On Thursday morning, global energy giant Royal Dutch Shell (NYSE:RDS.A) (NYSE:RDS.B) reported first-quarter adjusted earnings of $2.9 billion, down 46% from last year's first quarter. In somewhat of a surprise move, it also announced it was cutting its quarterly dividend by 66%, to $0.16 per ordinary share. 

The company had previously announced actions to reinforce its financial strength, including costs cuts, a 20% reduction in 2020 capital expenditures, and reductions in working capital, expecting these steps would contribute $8 billion-$9 billion in added free cash flow. It said at the time that it would not proceed with its next tranche of its share buyback program. At that time, however, it didn't mention its dividend, leading investors to think the company was hoping to sustain it.

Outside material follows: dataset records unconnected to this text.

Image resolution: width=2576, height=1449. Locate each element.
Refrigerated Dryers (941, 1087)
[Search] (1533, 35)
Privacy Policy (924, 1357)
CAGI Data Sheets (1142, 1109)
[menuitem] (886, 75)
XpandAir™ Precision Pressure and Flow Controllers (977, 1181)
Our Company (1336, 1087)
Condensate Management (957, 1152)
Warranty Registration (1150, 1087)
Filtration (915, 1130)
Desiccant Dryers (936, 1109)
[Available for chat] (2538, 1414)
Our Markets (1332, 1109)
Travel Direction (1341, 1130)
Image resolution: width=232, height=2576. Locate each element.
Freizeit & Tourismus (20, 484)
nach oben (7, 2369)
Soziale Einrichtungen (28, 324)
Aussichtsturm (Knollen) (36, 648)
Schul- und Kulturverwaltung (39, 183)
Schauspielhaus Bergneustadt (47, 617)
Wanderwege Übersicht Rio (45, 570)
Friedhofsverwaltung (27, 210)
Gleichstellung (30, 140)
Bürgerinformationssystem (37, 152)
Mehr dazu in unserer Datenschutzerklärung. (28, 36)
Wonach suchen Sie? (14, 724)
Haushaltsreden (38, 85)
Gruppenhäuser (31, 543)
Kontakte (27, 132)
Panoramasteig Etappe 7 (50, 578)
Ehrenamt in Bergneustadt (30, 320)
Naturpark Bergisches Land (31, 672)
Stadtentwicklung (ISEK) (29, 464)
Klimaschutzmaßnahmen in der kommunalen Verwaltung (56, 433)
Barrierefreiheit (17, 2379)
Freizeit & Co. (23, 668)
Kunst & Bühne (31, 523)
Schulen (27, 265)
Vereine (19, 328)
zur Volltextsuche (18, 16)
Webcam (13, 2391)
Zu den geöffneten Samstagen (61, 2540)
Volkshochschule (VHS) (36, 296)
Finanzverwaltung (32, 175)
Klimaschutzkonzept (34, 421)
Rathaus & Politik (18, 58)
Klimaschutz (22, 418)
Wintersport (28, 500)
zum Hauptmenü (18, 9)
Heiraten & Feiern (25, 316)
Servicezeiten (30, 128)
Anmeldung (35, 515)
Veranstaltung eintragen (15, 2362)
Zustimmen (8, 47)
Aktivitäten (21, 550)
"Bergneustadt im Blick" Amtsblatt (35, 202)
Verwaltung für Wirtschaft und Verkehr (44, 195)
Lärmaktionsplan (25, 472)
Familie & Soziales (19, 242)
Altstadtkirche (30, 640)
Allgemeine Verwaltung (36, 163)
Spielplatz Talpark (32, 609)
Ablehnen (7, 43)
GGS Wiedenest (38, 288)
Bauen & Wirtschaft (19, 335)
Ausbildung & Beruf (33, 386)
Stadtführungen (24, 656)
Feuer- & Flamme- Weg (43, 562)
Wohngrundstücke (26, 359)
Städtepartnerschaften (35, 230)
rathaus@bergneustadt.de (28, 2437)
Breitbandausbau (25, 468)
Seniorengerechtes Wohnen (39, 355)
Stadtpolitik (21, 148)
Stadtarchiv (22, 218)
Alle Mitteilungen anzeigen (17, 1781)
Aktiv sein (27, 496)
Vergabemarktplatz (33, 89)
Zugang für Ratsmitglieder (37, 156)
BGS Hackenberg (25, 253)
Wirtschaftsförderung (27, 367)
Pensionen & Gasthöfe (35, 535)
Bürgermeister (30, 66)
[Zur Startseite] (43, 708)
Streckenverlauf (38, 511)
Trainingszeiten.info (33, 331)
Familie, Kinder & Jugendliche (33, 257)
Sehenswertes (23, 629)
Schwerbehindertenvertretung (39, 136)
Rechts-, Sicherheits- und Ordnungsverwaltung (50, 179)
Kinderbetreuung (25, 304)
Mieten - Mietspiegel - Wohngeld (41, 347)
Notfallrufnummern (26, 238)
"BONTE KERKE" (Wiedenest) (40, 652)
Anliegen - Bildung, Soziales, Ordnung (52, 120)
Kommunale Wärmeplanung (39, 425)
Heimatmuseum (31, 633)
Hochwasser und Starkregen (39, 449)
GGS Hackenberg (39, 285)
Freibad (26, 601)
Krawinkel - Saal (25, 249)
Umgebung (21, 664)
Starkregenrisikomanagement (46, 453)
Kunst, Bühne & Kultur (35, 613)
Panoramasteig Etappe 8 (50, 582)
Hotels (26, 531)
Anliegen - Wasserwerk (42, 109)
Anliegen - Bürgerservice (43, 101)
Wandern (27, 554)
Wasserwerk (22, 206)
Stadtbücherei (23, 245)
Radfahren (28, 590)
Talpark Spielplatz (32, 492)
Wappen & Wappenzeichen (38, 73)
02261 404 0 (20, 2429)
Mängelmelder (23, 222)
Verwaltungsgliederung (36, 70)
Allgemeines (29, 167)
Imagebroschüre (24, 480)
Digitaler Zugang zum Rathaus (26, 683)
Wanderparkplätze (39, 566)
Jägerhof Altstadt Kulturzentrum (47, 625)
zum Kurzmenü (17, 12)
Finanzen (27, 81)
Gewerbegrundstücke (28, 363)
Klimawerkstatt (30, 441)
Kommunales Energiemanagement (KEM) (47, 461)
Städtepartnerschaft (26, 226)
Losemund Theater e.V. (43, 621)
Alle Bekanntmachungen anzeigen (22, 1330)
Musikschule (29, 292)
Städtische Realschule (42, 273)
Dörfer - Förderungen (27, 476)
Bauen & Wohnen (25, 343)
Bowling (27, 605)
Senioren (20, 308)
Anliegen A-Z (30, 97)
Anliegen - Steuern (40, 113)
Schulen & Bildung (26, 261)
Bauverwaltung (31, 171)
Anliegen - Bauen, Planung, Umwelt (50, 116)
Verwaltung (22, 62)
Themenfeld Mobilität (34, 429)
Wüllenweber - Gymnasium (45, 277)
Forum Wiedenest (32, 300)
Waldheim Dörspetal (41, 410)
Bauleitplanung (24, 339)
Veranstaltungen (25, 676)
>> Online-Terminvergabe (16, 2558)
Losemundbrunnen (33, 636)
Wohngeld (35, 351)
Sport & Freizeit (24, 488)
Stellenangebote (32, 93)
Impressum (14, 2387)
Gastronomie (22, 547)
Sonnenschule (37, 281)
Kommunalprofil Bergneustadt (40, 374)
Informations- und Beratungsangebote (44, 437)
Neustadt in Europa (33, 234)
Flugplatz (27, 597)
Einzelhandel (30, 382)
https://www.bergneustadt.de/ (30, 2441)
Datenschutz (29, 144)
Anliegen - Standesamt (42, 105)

a drawing of scissors cutting paper currency

Image source: Getty Images.

The company spent $3.5 billion on dividend payments in the first quarter. Amid an environment of lower oil prices and lack of demand brought on by the COVID-19 pandemic, the company now says it has "taken the decision to reset its dividend to provide financial resilience and further flexibility to manage the uncertainty."

Chairman of the Board Chad Holliday was quoted as saying that "shareholder returns are a fundamental part of Shell's financial framework," but he noted that current risks include an unknown duration of economic uncertainty, lower commodity prices, and a questionable demand outlook. 

CEO Ben van Beurden noted that the strength of Shell's integrated business model has allowed the company to respond to the crisis quickly, and that today's action would strengthen the balance sheet to support "the long-term value creation of Shell."